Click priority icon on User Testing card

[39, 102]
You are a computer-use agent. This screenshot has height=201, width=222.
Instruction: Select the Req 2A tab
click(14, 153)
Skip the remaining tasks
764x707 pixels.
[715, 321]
--------
Problem to solve :: Reproduce the records above word for word.

Your solution ::
Click priority icon on User Testing card

[39, 102]
You are a computer-use agent. This screenshot has height=201, width=222.
Instruction: Select the Req 2A tab
click(14, 153)
Skip the remaining tasks
764x707 pixels.
[715, 321]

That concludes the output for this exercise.